Work instruction:
Everything from the opening line of the listing below to the line that has "Given: Click the BC.GAME brand text", inclusive, should be returned exactly, except the pictures.

►

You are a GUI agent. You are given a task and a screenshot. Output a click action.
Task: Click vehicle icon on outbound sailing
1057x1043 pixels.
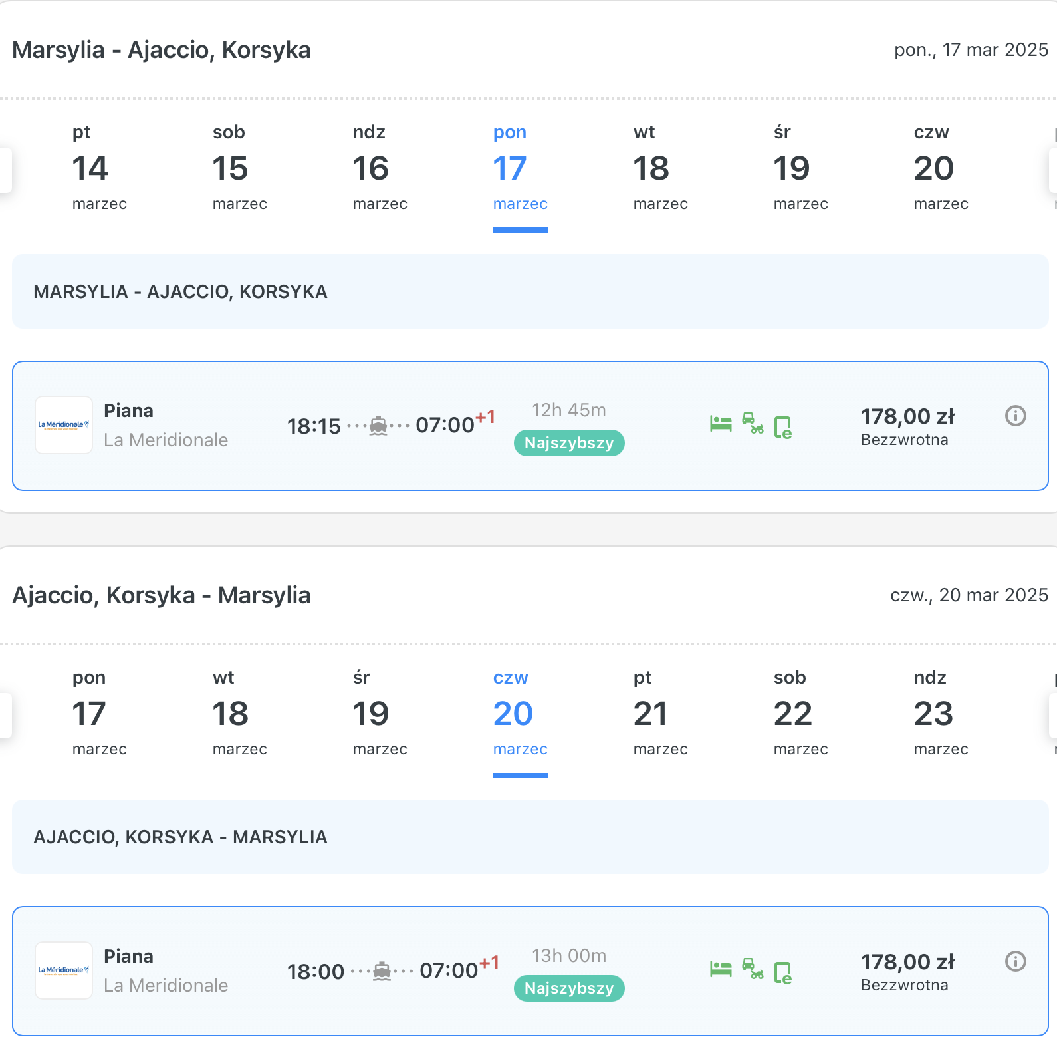[x=753, y=423]
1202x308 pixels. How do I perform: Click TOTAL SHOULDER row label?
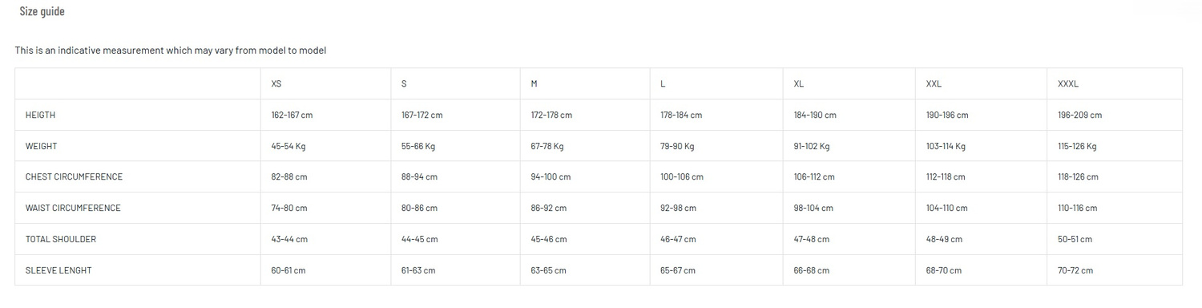coord(60,240)
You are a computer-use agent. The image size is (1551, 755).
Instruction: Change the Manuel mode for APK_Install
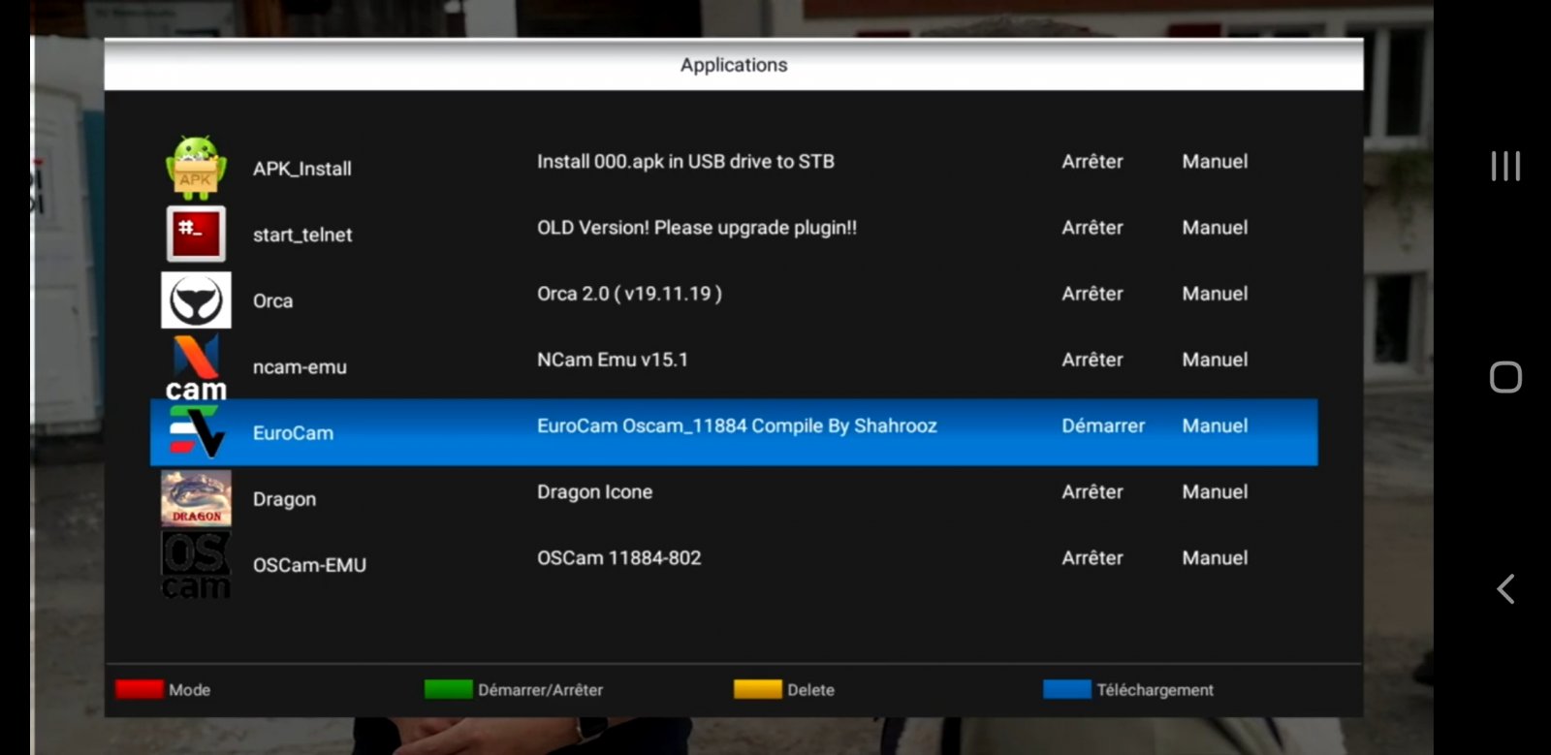click(x=1214, y=162)
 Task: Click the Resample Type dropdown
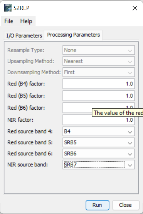[x=99, y=50]
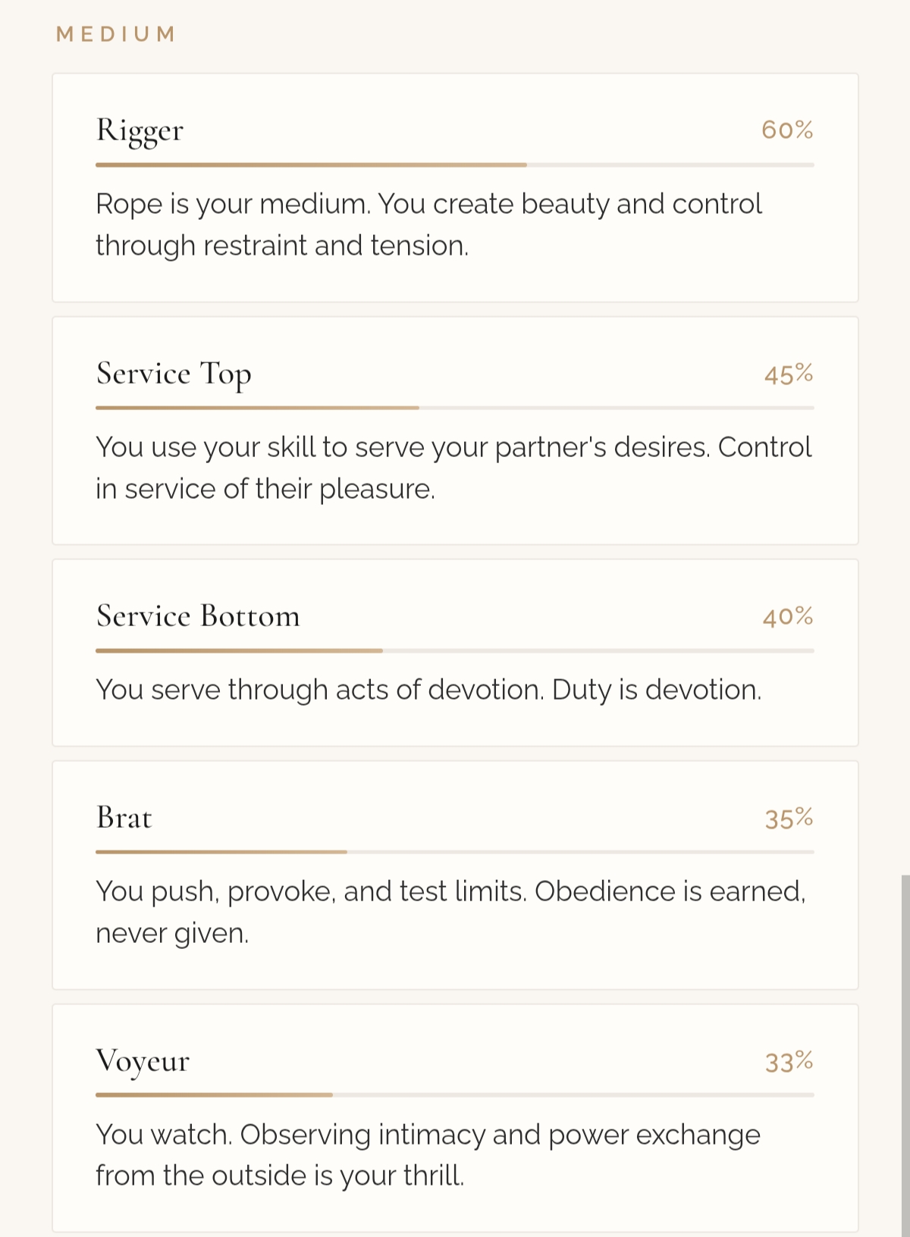Image resolution: width=910 pixels, height=1237 pixels.
Task: Click the 35% Brat score
Action: (x=789, y=819)
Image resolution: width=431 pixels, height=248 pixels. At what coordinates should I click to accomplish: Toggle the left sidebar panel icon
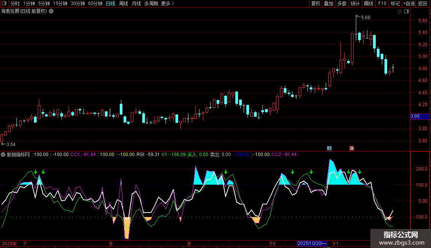tap(4, 4)
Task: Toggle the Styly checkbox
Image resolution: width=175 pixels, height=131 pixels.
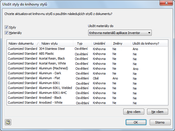Action: (6, 27)
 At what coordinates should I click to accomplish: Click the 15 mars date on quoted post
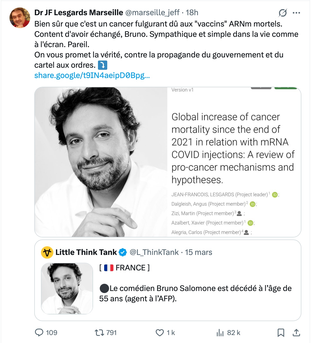pos(199,252)
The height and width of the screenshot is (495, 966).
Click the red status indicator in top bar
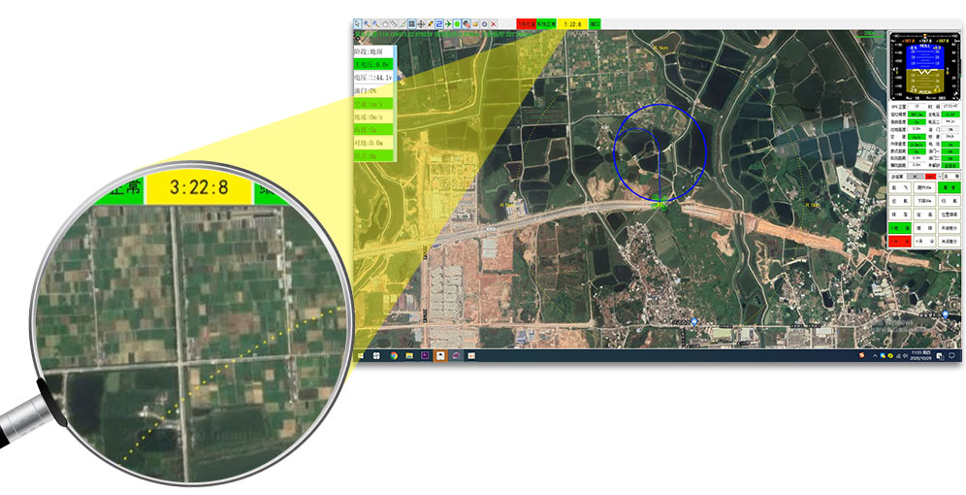(x=527, y=24)
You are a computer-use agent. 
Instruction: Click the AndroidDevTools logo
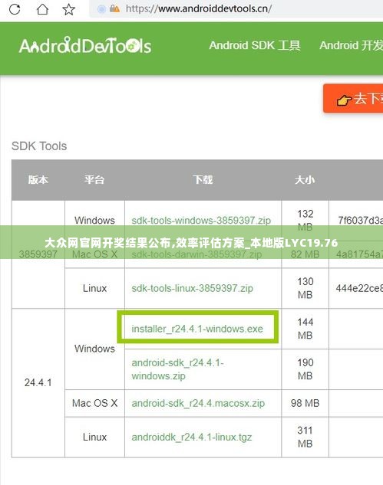tap(85, 45)
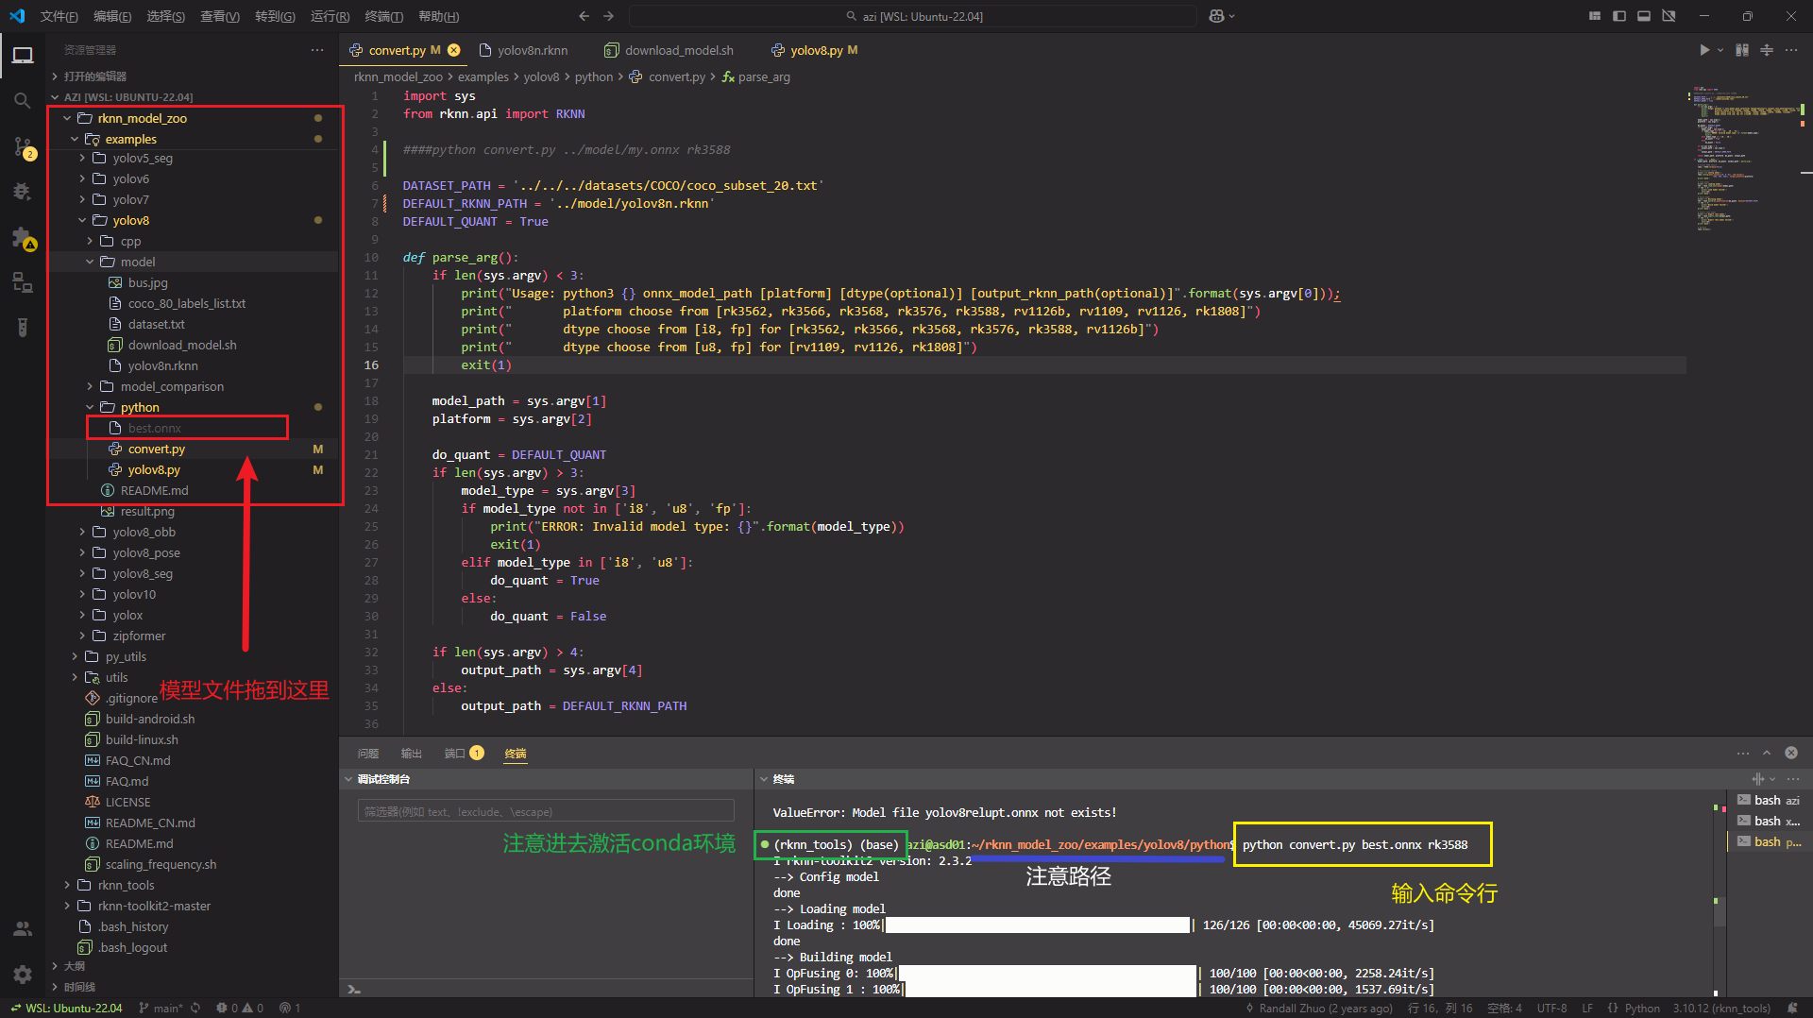Image resolution: width=1813 pixels, height=1018 pixels.
Task: Collapse the yolov8 folder
Action: click(130, 220)
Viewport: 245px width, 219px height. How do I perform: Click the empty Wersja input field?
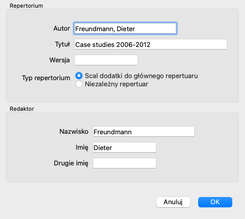(x=106, y=60)
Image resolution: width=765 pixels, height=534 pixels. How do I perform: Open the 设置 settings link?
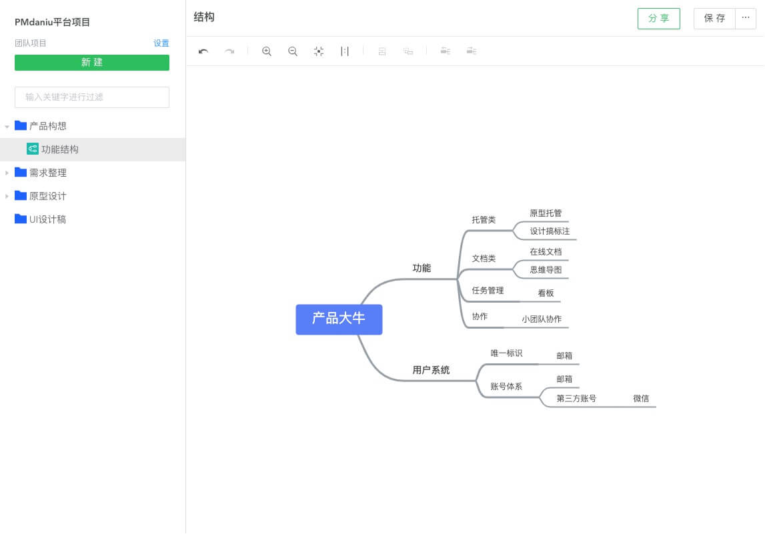point(161,43)
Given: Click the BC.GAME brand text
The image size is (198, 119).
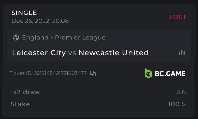Looking at the screenshot, I should [170, 73].
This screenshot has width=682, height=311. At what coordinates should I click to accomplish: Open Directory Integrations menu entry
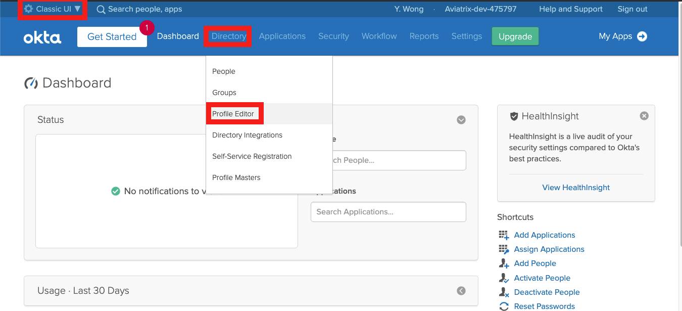pyautogui.click(x=247, y=135)
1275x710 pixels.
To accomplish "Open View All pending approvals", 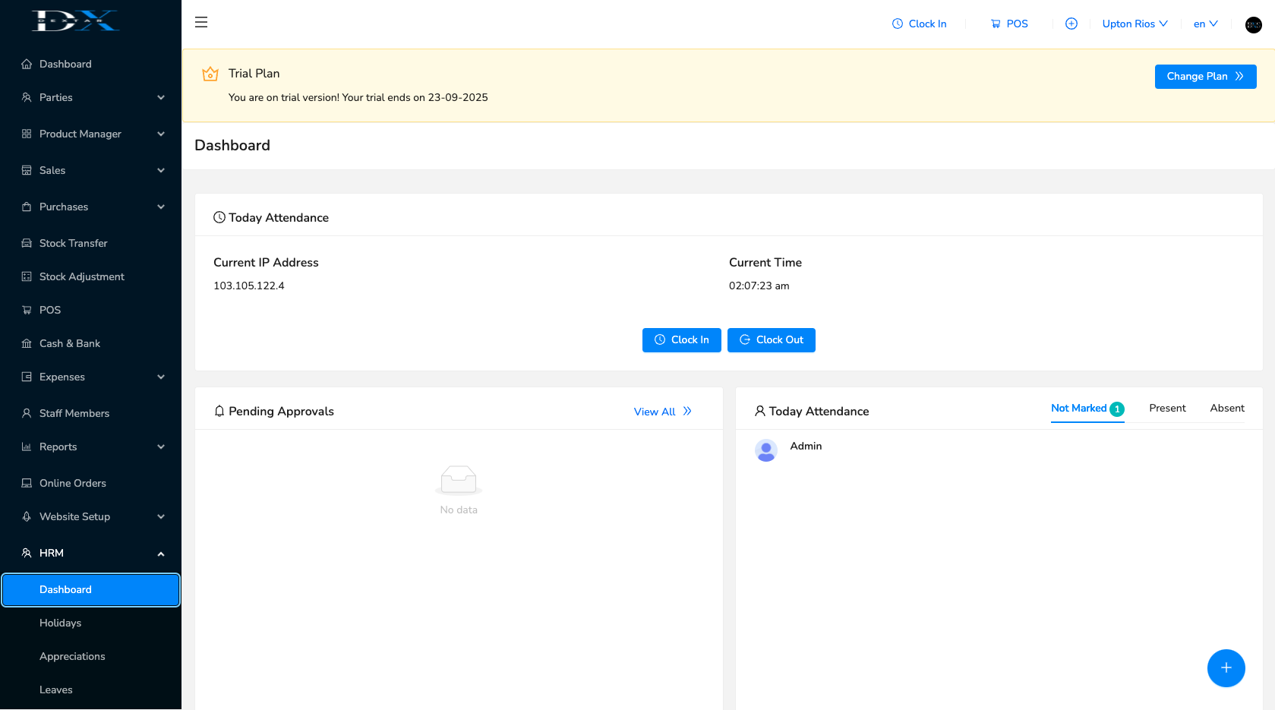I will click(662, 412).
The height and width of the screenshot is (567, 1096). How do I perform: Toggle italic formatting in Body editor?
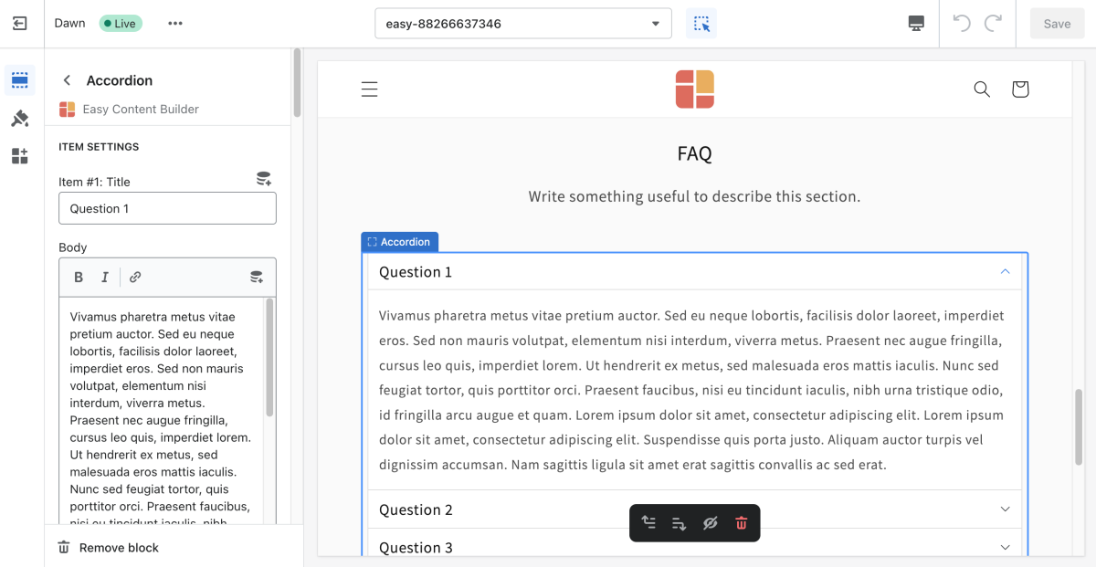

◄

Response:
You are a GUI agent. You are given a task and a screenshot. Output a click action.
Task: Click vehicle icon on outbound sailing
1057x1043 pixels.
[x=753, y=423]
1202x308 pixels. How do I perform: Click TOTAL SHOULDER row label?
coord(60,240)
You are a computer-use agent. The image size is (1551, 755).
Instruction: Change the Manuel mode for APK_Install
click(x=1214, y=162)
 Task: Click the Resample Type dropdown
[x=99, y=50]
Image resolution: width=910 pixels, height=1237 pixels.
Task: Click the 35% Brat score
Action: (x=789, y=819)
Image resolution: width=431 pixels, height=248 pixels. At what coordinates should I click to accomplish: Toggle the left sidebar panel icon
tap(4, 4)
Task: Toggle the Styly checkbox
Image resolution: width=175 pixels, height=131 pixels.
Action: (6, 27)
 At what coordinates should I click to accomplish: Click the 15 mars date on quoted post
pos(199,252)
The height and width of the screenshot is (495, 966).
Click the red status indicator in top bar
(x=527, y=24)
You are a computer-use agent. 
Instruction: Click the AndroidDevTools logo
tap(85, 45)
Image resolution: width=1813 pixels, height=1018 pixels.
Task: Collapse the yolov8 folder
Action: click(130, 220)
Viewport: 245px width, 219px height. How do I perform: Click the empty Wersja input field?
(x=106, y=60)
Image resolution: width=765 pixels, height=534 pixels. How do I perform: Open the 设置 settings link?
point(161,43)
Given: Click the BC.GAME brand text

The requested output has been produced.